WorkSafe echoed this, repeatedly referring online to a "balanced and proportionate" approach.
It would use "proactive calls" to ensure businesses were adhering to level 3 guidelines, it told RNZ.
"WorkSafe does not take prosecutions without taking a number of steps first. Before a decision to prosecute is reached, a formal investigation would need to have been completed."
It is one of four agencies charged with enforcing the level 3 rules, along with the police (advised by MBIE), and the Ministries of Health and Primary Industries.
But only WorkSafe can wield the Health and Safety at Work Act in full.
Rose said this was too weak.
"We're seeing a toothless approach. It's simply not good enough when the country is in this crisis."
Restaurant Association chief executive Marisa Bidois told Morning Report the association had put out another reminder yesterday on physical distancing rules, and would be happy for WorkSafe to take a more active role.

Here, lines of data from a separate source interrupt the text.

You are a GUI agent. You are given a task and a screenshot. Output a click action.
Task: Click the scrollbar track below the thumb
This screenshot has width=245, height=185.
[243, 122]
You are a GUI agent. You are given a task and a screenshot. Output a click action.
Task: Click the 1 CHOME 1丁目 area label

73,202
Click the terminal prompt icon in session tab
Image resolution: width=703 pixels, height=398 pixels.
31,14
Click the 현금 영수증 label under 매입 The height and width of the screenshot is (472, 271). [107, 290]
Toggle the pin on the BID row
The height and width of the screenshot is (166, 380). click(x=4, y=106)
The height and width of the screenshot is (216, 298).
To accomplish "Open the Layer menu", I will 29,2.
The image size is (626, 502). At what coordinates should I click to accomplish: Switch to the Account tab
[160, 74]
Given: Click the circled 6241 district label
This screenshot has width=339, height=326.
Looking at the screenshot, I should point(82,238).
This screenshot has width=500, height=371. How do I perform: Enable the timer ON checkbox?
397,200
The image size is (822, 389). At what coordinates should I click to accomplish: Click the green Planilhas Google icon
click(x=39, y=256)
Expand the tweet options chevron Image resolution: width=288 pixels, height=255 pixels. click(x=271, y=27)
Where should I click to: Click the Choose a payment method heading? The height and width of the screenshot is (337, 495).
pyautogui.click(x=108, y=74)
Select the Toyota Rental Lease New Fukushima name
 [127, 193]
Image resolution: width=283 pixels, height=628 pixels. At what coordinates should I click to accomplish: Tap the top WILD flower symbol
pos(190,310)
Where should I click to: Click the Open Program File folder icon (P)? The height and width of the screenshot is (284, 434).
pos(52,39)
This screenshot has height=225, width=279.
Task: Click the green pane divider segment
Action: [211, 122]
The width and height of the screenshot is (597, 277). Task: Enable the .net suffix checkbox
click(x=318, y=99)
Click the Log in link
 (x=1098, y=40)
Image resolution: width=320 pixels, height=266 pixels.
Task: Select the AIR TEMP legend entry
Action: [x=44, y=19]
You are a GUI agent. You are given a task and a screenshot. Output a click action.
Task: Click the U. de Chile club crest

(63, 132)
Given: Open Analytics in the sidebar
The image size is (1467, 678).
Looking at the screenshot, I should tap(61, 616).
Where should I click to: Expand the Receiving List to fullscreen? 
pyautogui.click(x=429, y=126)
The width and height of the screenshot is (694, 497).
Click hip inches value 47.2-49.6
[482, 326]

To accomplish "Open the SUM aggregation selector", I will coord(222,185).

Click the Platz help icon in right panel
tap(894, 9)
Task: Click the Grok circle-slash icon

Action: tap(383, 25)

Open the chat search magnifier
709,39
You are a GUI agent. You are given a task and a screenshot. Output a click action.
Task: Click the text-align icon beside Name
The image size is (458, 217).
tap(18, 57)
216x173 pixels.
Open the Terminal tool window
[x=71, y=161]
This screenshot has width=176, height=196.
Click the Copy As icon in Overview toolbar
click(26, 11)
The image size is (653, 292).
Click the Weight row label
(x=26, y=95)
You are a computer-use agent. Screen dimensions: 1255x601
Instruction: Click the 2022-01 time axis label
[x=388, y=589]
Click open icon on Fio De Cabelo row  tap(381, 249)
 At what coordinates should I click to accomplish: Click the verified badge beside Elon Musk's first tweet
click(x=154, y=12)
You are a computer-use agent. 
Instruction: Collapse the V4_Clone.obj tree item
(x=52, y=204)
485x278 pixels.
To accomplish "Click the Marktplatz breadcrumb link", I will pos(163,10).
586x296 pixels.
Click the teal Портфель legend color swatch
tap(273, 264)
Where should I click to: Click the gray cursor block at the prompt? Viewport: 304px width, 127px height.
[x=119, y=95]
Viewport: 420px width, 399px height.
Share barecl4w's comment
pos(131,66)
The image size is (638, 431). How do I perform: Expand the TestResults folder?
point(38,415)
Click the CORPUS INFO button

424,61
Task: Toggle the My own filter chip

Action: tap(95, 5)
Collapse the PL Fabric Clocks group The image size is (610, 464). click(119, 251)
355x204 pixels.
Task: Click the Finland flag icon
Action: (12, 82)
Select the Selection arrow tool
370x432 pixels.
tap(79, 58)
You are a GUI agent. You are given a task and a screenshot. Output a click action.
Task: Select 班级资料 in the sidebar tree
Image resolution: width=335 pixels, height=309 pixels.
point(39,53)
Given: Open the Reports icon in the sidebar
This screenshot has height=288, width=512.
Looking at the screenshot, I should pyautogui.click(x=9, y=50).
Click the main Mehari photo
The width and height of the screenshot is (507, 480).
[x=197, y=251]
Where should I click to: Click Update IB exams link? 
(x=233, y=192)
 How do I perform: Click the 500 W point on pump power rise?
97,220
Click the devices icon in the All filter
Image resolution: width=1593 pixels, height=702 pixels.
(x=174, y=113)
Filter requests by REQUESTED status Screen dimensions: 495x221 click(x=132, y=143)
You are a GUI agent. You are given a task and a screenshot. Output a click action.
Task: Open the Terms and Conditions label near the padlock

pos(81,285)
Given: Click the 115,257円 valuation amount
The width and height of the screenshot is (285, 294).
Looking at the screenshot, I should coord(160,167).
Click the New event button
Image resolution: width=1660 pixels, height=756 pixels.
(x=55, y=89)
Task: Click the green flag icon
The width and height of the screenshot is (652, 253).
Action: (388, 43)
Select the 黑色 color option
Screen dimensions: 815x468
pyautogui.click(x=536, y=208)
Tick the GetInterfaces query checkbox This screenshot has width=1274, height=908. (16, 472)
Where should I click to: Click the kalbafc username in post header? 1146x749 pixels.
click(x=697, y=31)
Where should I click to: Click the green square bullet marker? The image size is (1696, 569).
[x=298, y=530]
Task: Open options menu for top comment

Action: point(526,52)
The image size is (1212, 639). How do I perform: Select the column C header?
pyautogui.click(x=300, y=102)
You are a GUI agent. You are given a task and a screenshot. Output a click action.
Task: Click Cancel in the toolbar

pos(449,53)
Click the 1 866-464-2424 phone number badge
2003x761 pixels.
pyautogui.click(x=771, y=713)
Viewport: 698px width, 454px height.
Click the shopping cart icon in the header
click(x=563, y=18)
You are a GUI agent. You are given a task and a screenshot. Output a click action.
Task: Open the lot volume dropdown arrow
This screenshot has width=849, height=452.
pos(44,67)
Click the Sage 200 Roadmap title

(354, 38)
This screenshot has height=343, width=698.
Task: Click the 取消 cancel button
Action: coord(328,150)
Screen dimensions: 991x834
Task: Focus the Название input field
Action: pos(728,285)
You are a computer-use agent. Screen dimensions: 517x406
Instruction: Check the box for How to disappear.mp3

If kitchen staff were not able to work without the required 2m distancing, the employer would need to consider having fewer people on shift, and customers would have to wait a bit longer, she said.
Bidois said the first two days of level 3 had been very busy, but the guidelines are clear and many businesses are operating well.
They were learning quickly about crowd control, with Burger Fuel for example using controllers to enforce physical distancing.
National Party workplace relations spokesperson Todd McClay said the government had had weeks to work this out but it still was unclear who was policing businesses under level 3.
"I've heard the police themselves could be doing spot checks, I've heard WorkSafe could be doing so," McClay said.
"There are examples of businesses that have called a number of government agencies to ask what they should do, and who is responsible, and they have got a different answer from every phone call."
Workplace Relations and Safety Minister Iain Lees-Galloway in a statement said the 'All-of-Government' system for vetting complaints and sending them on to one of the four agencies was new and would take people some time to get used to.
McClay told Morning Report the government's advice was too vague and contradictory.
"The minister has said, I think, that he has a new all-of government approach and it'll take people a bit of time to get used to it, actually it seems as if it's taking the government agencies a bit of time.
He said it was good to hear from WorkSafe that they were reaching out to businesses and not looking to be punitive, but "much much more" needed to be done.
"When it comes to the takeaways and so on with WorkSafe I think that should be largely fairly straightforward ... but there's various confusion around level 3 for many businesses across the board that needs to be tidied up and there needs to be a shared direction when it comes to level 2.
"In the House yesterday I called on the minister to get on top of this and he sort of nodded his head that he would. This is not to be political or to push the government unnecessarily, I just want every business that wants to get back to work to be able to do so and to do so safely and keep their workers safe."
Lees-Galloway said WorkSafe could provide advice to help businesses and employees develop and adhere to a safety plan.
The agency has put out a short video about this.
In the last five weeks, WorkSafe has assessed 431 workplaces for Covid readiness - by phone or video, not visiting them - or 12 per day. It has 130 inspectors.
The 742 complaints lodged since the start fo level 3 against businesses, were among 1035 complaints in total; 277 of these were sent to the compliance assessment team, which then sent 104 on to the four agencies that can investigate.
WorkSafe is looking into 17 of them; the others are being looked into by police (38), MPI (2), MBIE (uncertain) and 19 are still being vetted.
Common complaints since midnight Monday were about social distancing, business breaches by patrons or staff, safe operating practices for cafes, recreational activities such as kayaking and parks, and in-home gatherings.